Y a los lectores, a mí al menos, me encantan los cuentos y las novelas en las que las listas se hacen explícitas. Veamos una:

  1. Bañarme en la charca de los patos del parque.
  2. Aprender a hacer una voltereta triple mortal.
  3. Salir en la tele.
  4. Teñirme los cabellos de color rosa.
  5. Tocar un tigre
  6. Comer sopa de Navidades el día de mi cumpleaños.
  7. Dormir dentro de una tienda de campaña en el patio de la escuela con mis amigos.
  8. Desplegar un rollo de papel higiénico en el camino desde casa hasta la casa de Paula, mi mejor amiga.
  9. Subir al edificio más alto de la ciudad y lanzar cien aviones de papel.
  10. Un hermano.

Esa es la lista que confeccionó la protagonista del libro “La llista d’aniversari”, de Anna Manso. Una niña muy avispada, que gusta de hacer listas y que comienza a escribir la lista de regalos que desea que le regalen unos días después de Reyes y unos meses antes de su cumpleaños. Sucede que los padres, asustados ante la afición de la niña a las listas, le ponen una condición: que los regalos que vaya a pedir no sean cosas materiales, porque tal como se lo anuncian en una reunión familiar, ella ya tiene suficientes cosas.

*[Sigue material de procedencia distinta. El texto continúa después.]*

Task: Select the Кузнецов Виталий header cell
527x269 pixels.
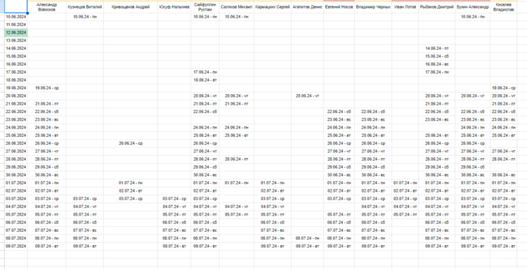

Con ingenio, la niña, de la que no sabremos su nombre y que relata toda la historia en primera persona, confeccionará esta lista. Y será el cumplimiento o no de sus deseos, ordenado de acuerdo con el decálogo antes transcripto, el que dará forma a un relato entretenido, ágil y con mucho humor. Un humor tan bien logrado en el texto como en las ilustraciones, con las que Gabriel Salvadó logra dar cuerpo y gestualidad a un personaje que desde el comienzo, cuando hace su lista, hasta el final, cuando vuelve a confeccionar una nueva lista, nos recuerda que el infinito, como el ingenio o como los estados de ánimo, puede estar perfectamente ordenado o desordenado, y que tanto una posibilidad como la otra, caben en una lista.

El libro lo leí en catalán, pero hay traducción al castellano. Se recomienda para primeros lectores, aunque me inclino a pensar que puede ser muy disfrutable su lectura en conjunto. Y por cierto, es el primer libro de Anna Manso que leo, y ya tengo una lista de lecturas confeccionada para seguir con su amplia obra…

LA LLISTA D’ANIVERSARI
Texto: Anna Manso
Ilustraciones: Gabriel Salvadó
Editorial Cruïlla. Col. El Vaixell de Vapor. Sèrie Blanca
Barcelona, 2010. Quinta edición, 2015.
Hay edición en castellano: «La lista de cumpleaños».